→ WORK TO BE COMPLETED:
Turn the listing below into a JSON list of strings, one per line, leaving out blank lines. Begin at the line that contains "Given: Click the Event Logs notepad icon" and stop after the line that contains "pos(62,383)".

────────────────────────────────────────

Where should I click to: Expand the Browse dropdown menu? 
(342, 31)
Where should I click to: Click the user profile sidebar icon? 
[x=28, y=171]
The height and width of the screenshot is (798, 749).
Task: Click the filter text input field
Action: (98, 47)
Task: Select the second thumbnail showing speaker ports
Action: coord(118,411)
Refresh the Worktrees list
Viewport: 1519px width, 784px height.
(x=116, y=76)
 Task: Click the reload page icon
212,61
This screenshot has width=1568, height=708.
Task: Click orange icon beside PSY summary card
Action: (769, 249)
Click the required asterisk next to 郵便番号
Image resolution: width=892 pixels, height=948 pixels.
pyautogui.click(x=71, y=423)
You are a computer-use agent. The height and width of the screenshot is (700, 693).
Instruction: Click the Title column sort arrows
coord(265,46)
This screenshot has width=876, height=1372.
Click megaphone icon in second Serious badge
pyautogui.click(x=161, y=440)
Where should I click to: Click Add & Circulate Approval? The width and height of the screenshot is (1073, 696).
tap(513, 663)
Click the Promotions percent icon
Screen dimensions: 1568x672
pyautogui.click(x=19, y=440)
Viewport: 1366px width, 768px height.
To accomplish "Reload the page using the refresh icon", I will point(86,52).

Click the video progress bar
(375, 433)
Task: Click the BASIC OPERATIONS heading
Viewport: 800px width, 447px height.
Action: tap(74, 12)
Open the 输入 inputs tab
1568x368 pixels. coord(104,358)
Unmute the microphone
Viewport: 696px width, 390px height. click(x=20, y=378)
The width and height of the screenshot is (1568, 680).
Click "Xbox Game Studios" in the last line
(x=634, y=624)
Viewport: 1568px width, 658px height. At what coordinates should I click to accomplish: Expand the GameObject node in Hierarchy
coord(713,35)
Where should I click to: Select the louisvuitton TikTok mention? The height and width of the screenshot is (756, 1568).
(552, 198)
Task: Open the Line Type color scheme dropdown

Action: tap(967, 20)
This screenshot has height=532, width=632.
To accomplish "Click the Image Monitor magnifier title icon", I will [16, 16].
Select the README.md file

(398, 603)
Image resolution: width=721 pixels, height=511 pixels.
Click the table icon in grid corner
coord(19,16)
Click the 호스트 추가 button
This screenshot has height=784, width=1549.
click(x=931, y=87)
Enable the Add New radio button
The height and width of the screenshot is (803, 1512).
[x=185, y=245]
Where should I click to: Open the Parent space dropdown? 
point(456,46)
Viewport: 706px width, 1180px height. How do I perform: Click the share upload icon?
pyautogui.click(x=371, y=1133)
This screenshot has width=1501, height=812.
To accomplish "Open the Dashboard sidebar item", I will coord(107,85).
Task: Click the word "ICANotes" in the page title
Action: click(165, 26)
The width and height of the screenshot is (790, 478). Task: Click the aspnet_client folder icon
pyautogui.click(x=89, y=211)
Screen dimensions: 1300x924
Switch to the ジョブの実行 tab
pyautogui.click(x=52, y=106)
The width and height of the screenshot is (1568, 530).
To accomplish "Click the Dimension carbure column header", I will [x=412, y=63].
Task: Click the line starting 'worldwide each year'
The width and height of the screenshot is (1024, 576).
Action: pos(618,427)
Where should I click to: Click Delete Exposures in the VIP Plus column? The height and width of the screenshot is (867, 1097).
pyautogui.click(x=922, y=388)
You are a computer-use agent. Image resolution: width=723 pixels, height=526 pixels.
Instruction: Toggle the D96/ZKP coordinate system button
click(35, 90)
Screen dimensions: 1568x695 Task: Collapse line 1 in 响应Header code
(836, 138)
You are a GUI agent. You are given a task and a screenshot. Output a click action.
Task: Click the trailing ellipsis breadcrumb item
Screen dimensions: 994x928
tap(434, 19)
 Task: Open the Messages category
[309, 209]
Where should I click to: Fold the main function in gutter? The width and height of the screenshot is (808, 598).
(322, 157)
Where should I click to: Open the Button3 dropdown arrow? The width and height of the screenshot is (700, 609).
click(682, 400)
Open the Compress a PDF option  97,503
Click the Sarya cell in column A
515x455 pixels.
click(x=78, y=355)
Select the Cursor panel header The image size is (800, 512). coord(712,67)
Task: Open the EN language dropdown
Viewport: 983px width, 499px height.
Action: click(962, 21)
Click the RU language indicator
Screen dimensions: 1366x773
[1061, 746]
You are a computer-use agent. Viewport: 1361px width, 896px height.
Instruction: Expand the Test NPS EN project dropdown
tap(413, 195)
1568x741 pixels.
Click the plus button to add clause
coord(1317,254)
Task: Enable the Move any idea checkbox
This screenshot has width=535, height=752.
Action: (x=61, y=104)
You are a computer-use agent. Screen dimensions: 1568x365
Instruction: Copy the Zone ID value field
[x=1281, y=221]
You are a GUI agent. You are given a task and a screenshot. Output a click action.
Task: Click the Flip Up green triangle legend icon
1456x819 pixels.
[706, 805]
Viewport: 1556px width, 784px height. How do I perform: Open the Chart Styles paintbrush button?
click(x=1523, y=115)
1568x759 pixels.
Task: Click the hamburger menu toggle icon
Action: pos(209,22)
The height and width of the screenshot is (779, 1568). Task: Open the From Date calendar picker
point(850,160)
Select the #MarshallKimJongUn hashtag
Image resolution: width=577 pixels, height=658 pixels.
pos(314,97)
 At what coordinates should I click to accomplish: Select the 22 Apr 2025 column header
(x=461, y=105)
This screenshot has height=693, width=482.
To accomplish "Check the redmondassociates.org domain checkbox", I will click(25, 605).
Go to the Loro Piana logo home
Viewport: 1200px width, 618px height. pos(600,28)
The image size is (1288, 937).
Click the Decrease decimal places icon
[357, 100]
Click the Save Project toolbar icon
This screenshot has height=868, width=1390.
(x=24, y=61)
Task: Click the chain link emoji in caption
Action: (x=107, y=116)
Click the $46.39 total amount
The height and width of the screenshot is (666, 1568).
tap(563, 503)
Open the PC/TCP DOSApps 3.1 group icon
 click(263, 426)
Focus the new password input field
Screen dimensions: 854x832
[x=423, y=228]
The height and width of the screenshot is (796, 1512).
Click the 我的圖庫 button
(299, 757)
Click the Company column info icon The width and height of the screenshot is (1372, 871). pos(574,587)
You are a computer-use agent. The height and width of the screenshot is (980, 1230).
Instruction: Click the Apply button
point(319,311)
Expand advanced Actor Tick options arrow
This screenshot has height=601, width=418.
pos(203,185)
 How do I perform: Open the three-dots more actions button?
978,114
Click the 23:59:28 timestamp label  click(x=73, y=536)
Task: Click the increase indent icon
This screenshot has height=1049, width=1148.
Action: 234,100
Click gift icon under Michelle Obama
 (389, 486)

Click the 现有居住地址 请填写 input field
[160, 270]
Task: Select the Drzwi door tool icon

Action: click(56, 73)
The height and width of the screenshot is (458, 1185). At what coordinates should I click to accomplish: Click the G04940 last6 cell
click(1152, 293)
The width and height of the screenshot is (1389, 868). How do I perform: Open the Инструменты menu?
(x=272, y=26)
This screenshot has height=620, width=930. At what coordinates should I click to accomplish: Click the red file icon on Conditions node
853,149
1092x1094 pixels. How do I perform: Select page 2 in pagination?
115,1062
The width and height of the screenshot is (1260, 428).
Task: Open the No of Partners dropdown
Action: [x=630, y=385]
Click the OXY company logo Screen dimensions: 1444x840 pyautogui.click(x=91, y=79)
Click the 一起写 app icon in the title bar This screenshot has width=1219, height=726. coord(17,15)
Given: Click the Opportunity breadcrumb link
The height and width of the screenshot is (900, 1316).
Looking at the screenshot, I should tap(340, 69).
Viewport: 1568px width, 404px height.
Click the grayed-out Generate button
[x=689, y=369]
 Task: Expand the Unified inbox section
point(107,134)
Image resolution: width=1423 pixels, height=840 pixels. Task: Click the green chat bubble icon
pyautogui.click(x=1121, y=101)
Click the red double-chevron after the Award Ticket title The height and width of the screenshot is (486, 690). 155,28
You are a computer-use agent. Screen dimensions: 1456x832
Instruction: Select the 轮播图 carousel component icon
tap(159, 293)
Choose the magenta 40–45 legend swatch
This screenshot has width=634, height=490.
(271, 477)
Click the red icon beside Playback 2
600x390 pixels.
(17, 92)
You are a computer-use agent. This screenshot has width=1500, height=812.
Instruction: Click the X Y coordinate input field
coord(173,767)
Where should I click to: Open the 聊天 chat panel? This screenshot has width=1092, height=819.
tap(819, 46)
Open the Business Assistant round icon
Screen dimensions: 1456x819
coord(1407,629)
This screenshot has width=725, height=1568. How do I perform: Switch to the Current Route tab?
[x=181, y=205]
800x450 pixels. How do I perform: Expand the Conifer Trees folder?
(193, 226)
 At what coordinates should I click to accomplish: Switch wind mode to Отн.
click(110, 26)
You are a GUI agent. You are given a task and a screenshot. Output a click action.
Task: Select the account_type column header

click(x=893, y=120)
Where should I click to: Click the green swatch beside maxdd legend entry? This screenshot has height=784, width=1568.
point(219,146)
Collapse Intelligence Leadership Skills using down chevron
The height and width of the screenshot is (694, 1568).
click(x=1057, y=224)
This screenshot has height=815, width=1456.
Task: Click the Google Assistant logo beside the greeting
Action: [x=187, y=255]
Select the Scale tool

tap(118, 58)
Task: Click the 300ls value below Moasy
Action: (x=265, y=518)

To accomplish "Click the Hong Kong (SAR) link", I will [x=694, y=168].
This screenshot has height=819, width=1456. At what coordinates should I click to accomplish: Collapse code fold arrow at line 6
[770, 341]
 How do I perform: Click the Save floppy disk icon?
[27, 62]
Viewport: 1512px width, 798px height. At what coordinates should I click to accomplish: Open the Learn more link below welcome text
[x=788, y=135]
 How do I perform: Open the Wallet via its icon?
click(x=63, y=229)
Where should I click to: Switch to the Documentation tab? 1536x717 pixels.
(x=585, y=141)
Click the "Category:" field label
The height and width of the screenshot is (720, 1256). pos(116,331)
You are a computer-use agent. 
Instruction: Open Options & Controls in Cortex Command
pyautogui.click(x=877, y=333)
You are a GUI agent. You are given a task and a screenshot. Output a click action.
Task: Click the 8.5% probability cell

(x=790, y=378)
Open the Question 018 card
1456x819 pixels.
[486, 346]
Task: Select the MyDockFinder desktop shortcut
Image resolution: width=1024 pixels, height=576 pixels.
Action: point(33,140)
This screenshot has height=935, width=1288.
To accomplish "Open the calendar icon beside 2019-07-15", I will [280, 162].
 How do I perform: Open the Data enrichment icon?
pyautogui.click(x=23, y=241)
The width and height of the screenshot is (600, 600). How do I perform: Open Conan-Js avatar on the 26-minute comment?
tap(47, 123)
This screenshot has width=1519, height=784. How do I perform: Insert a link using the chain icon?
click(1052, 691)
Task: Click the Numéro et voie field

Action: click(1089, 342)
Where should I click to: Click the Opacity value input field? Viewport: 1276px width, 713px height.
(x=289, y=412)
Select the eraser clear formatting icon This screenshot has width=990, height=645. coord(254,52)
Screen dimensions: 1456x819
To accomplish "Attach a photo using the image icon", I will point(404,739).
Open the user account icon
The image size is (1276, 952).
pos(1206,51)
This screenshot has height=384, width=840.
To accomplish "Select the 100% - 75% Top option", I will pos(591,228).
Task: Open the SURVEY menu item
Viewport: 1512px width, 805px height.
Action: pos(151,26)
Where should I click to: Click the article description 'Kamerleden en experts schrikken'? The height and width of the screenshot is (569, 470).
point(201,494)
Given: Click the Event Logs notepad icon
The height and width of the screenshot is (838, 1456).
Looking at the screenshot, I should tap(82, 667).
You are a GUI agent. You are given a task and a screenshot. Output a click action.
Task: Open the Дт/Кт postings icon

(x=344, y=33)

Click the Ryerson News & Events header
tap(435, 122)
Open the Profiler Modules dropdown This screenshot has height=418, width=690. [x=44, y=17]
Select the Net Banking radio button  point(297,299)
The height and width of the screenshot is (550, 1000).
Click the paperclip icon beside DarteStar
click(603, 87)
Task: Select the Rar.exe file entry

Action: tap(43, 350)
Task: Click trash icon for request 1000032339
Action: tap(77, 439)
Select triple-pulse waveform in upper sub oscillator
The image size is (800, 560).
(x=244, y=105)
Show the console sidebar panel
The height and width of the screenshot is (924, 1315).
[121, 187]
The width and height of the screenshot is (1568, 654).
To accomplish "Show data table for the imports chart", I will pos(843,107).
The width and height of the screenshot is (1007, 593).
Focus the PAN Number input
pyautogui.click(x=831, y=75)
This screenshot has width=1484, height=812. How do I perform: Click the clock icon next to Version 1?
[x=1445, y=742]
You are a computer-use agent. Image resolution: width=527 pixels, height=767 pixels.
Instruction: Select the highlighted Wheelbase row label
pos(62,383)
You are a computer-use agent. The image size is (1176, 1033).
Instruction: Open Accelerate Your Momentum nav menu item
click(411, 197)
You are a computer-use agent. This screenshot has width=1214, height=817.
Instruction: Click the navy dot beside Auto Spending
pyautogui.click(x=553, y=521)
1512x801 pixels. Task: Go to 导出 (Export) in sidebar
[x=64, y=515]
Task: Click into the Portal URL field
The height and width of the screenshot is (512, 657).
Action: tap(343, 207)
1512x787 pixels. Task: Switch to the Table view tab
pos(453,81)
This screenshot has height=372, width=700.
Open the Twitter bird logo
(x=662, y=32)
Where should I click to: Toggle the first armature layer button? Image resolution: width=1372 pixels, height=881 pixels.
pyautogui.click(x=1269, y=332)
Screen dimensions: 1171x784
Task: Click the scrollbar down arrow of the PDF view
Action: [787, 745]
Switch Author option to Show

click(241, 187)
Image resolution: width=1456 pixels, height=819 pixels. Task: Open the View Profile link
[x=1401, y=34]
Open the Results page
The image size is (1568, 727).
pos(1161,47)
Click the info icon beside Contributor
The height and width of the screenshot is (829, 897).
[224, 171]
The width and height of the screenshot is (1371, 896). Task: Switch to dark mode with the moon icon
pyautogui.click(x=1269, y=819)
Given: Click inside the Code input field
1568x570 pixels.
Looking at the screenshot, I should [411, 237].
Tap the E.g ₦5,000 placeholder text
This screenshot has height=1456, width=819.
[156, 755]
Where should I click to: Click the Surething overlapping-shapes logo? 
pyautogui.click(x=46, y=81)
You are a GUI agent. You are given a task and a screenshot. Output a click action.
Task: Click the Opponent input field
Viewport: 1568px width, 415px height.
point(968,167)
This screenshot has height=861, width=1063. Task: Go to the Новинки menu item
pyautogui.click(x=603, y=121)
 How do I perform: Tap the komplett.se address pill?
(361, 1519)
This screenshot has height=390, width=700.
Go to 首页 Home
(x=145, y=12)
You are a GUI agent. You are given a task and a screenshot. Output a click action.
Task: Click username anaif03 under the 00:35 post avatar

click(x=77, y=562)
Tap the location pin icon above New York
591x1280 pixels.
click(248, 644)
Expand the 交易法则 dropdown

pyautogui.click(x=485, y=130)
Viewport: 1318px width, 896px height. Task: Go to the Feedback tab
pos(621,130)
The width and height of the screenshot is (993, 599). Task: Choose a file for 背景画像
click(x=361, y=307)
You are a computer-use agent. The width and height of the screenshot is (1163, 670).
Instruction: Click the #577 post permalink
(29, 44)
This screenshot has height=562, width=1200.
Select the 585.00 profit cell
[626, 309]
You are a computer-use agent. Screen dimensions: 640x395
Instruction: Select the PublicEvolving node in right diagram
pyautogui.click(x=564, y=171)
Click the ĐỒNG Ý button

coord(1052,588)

────────────────────────────────────────

→ FULL ANSWER:
[
  "Given: Click the Event Logs notepad icon",
  "The height and width of the screenshot is (838, 1456).",
  "Looking at the screenshot, I should tap(82, 667).",
  "You are a GUI agent. You are given a task and a screenshot. Output a click action.",
  "Task: Open the Дт/Кт postings icon",
  "(x=344, y=33)",
  "Click the Ryerson News & Events header",
  "tap(435, 122)",
  "Open the Profiler Modules dropdown This screenshot has height=418, width=690. [x=44, y=17]",
  "Select the Net Banking radio button  point(297,299)",
  "The height and width of the screenshot is (550, 1000).",
  "Click the paperclip icon beside DarteStar",
  "click(603, 87)",
  "Task: Select the Rar.exe file entry",
  "Action: tap(43, 350)",
  "Task: Click trash icon for request 1000032339",
  "Action: tap(77, 439)",
  "Select triple-pulse waveform in upper sub oscillator",
  "The image size is (800, 560).",
  "(x=244, y=105)",
  "Show the console sidebar panel",
  "The height and width of the screenshot is (924, 1315).",
  "[121, 187]",
  "The width and height of the screenshot is (1568, 654).",
  "To accomplish \"Show data table for the imports chart\", I will pos(843,107).",
  "The width and height of the screenshot is (1007, 593).",
  "Focus the PAN Number input",
  "pyautogui.click(x=831, y=75)",
  "This screenshot has width=1484, height=812. How do I perform: Click the clock icon next to Version 1?",
  "[x=1445, y=742]",
  "You are a computer-use agent. Image resolution: width=527 pixels, height=767 pixels.",
  "Instruction: Select the highlighted Wheelbase row label",
  "pos(62,383)"
]